A big dinner with friends is a great opportunity to try new makes and varieties of wine. You want to find versatile, food-friendly wines that don't cost a bunch of money. Choose a wide range of styles, too, to please every palate (if you don't like one, someone else will!). Look for some inexpensive bubbly, whites that balance fleshiness and strong acidity, a bright and dry rosé, and soft reds that are mild on tannin and oak. Let your favourite retailer guide the way, and commit to trying out new grapes. (Grignolino? Trousseau? Greco? Yes, please!)
At a restaurant
Can you pair a few glasses to go with our meal?

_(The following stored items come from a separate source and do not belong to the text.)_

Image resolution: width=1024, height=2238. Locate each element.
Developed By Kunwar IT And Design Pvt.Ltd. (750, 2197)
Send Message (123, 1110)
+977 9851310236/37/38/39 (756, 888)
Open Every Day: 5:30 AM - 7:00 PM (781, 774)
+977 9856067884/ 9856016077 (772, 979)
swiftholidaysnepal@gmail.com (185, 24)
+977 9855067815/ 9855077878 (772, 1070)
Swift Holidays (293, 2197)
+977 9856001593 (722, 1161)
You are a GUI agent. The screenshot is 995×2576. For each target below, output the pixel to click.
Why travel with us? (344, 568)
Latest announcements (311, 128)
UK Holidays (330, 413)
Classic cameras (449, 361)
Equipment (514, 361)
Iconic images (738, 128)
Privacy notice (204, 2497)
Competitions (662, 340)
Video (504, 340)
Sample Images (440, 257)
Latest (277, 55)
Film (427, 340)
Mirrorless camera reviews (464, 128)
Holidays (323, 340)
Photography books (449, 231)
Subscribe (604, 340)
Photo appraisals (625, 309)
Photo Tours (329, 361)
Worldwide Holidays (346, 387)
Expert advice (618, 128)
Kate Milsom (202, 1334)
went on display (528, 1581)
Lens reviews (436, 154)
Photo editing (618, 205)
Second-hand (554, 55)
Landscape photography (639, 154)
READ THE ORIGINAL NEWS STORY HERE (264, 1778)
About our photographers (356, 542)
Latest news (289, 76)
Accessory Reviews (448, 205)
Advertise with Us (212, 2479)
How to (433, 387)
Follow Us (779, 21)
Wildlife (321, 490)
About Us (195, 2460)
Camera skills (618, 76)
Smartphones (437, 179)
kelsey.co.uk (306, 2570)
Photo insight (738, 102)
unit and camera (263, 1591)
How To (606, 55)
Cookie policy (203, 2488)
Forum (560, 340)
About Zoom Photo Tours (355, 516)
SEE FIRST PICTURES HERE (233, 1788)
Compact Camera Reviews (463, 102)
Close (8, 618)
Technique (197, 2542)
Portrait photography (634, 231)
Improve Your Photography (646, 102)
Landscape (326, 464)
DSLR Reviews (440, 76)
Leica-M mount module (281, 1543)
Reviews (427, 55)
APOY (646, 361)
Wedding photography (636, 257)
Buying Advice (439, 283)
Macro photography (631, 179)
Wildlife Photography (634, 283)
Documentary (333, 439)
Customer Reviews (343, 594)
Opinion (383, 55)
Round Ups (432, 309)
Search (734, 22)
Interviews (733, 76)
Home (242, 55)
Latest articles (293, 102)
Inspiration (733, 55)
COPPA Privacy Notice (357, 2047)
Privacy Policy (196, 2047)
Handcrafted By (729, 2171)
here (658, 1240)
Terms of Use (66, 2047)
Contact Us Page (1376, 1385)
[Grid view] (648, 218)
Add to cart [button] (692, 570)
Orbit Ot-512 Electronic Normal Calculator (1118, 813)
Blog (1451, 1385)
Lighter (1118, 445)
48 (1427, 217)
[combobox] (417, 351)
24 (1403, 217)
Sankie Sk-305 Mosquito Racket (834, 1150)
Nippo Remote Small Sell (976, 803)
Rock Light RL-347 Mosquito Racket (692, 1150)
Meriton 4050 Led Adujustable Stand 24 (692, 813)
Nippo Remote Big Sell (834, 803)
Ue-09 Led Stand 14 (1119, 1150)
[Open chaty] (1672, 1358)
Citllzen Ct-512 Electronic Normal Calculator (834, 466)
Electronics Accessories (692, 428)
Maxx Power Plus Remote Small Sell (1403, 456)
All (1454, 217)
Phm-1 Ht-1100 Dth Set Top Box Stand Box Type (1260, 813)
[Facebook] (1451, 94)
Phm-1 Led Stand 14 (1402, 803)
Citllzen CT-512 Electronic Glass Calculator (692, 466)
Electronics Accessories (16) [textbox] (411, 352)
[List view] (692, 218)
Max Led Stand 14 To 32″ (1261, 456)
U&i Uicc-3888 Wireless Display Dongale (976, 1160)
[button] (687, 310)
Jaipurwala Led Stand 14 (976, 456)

A restaurant is the place to get schooled on classic food and wine pairing. These rules are largely based on the structure of a wine: the non-flavour components that define it (like tannin, acid, sweetness and alcohol). Acid needs acid (tomato sauce and Chianti Classico); fat can be cut by tannin (steak and cabernet) or sugar (foie gras and Sauternes); richness in food needs to be matched by body and cut by acid (caviar and Champagne, lobster and chardonnay); saltiness can be cut with alcohol (olives and sherry, blue cheese and port); the list goes on… Next time you're out to eat, ask your sommelier to pair a half-glass of wine with each of your courses, and watch the magic unfold.
At a winery
When should we drink your wine?
Sometimes you already have the wine, and want to match it with the right food or occasion. A winery will be able to tell you how best to match their wine with food. Do not be afraid to ask when you buy. The occasion you plan to drink it on is just as important, though. That special bottle of syrah you got on your honeymoon to the Northern Rhone would be perfect with a burger, but you may not want to crack it open at a barbecue and watch it be guzzled down in plastic cups by your neighbours. Classify your purchases by "I want a taste", "I want a glass", and "I want half the bottle (and may even fight you for more!)", and stick to opening them when appropriate.